*OBJECTIVE*
Lay out every line of the records below as a Markdown table with two columns, "Row" for the row number and "Line" for the line itself. Leave out blank lines.

· · · · ·

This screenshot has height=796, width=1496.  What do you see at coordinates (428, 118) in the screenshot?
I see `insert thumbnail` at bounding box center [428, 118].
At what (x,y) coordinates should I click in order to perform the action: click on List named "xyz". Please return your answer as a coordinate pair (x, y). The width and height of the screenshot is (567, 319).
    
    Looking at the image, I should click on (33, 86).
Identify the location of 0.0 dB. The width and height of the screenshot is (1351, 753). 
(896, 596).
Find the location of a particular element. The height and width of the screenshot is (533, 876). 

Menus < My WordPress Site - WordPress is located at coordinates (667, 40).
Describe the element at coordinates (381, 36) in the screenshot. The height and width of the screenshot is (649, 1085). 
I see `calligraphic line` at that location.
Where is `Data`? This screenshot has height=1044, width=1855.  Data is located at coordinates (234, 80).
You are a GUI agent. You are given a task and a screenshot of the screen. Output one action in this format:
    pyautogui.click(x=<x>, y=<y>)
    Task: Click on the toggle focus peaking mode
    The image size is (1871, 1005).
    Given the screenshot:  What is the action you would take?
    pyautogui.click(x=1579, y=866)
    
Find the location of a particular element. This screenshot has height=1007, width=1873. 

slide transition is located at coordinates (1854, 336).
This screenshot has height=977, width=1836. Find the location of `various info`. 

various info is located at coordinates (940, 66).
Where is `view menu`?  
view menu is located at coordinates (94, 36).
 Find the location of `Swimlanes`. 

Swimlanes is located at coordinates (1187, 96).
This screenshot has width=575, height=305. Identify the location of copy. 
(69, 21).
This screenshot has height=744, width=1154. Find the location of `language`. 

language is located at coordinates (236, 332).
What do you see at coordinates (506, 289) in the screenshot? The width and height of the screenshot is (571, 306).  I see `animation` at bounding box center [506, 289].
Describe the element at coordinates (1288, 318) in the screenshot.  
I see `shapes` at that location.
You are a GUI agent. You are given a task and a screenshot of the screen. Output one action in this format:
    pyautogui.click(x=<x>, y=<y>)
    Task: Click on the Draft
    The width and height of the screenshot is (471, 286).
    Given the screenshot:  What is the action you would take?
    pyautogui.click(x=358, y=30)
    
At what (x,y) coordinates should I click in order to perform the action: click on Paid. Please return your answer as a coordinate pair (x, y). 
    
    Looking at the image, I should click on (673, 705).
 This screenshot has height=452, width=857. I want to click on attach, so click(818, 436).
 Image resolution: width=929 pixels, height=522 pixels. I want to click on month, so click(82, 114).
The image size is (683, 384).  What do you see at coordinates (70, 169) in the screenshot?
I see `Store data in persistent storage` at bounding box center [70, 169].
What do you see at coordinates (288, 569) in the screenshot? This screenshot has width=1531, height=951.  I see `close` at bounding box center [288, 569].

· · · · ·

*ANSWER TO THIS EXERCISE*
| Row | Line |
|---|---|
| 1 | This screenshot has height=796, width=1496.  What do you see at coordinates (428, 118) in the screenshot? |
| 2 | I see `insert thumbnail` at bounding box center [428, 118]. |
| 3 | At what (x,y) coordinates should I click in order to perform the action: click on List named "xyz". Please return your answer as a coordinate pair (x, y). The width and height of the screenshot is (567, 319). |
| 4 |     Looking at the image, I should click on (33, 86). |
| 5 | Identify the location of 0.0 dB. The width and height of the screenshot is (1351, 753).  |
| 6 | (896, 596). |
| 7 | Find the location of a particular element. The height and width of the screenshot is (533, 876).  |
| 8 | Menus < My WordPress Site - WordPress is located at coordinates (667, 40). |
| 9 | Describe the element at coordinates (381, 36) in the screenshot. The height and width of the screenshot is (649, 1085).  |
| 10 | I see `calligraphic line` at that location. |
| 11 | Where is `Data`? This screenshot has height=1044, width=1855.  Data is located at coordinates (234, 80). |
| 12 | You are a GUI agent. You are given a task and a screenshot of the screen. Output one action in this format: |
| 13 |     pyautogui.click(x=<x>, y=<y>) |
| 14 |     Task: Click on the toggle focus peaking mode |
| 15 |     The image size is (1871, 1005). |
| 16 |     Given the screenshot:  What is the action you would take? |
| 17 |     pyautogui.click(x=1579, y=866) |
| 18 | Find the location of a particular element. This screenshot has height=1007, width=1873.  |
| 19 | slide transition is located at coordinates (1854, 336). |
| 20 | This screenshot has height=977, width=1836. Find the location of `various info`.  |
| 21 | various info is located at coordinates (940, 66). |
| 22 | Where is `view menu`?   |
| 23 | view menu is located at coordinates (94, 36). |
| 24 |  Find the location of `Swimlanes`.  |
| 25 | Swimlanes is located at coordinates (1187, 96). |
| 26 | This screenshot has width=575, height=305. Identify the location of copy.  |
| 27 | (69, 21). |
| 28 | This screenshot has height=744, width=1154. Find the location of `language`.  |
| 29 | language is located at coordinates (236, 332). |
| 30 | What do you see at coordinates (506, 289) in the screenshot? The width and height of the screenshot is (571, 306).  I see `animation` at bounding box center [506, 289]. |
| 31 | Describe the element at coordinates (1288, 318) in the screenshot.   |
| 32 | I see `shapes` at that location. |
| 33 | You are a GUI agent. You are given a task and a screenshot of the screen. Output one action in this format: |
| 34 |     pyautogui.click(x=<x>, y=<y>) |
| 35 |     Task: Click on the Draft |
| 36 |     The width and height of the screenshot is (471, 286). |
| 37 |     Given the screenshot:  What is the action you would take? |
| 38 |     pyautogui.click(x=358, y=30) |
| 39 | At what (x,y) coordinates should I click in order to perform the action: click on Paid. Please return your answer as a coordinate pair (x, y).  |
| 40 |     Looking at the image, I should click on (673, 705). |
| 41 |  This screenshot has height=452, width=857. I want to click on attach, so click(818, 436). |
| 42 |  Image resolution: width=929 pixels, height=522 pixels. I want to click on month, so click(82, 114). |
| 43 | The image size is (683, 384).  What do you see at coordinates (70, 169) in the screenshot? |
| 44 | I see `Store data in persistent storage` at bounding box center [70, 169]. |
| 45 | What do you see at coordinates (288, 569) in the screenshot? This screenshot has width=1531, height=951.  I see `close` at bounding box center [288, 569]. |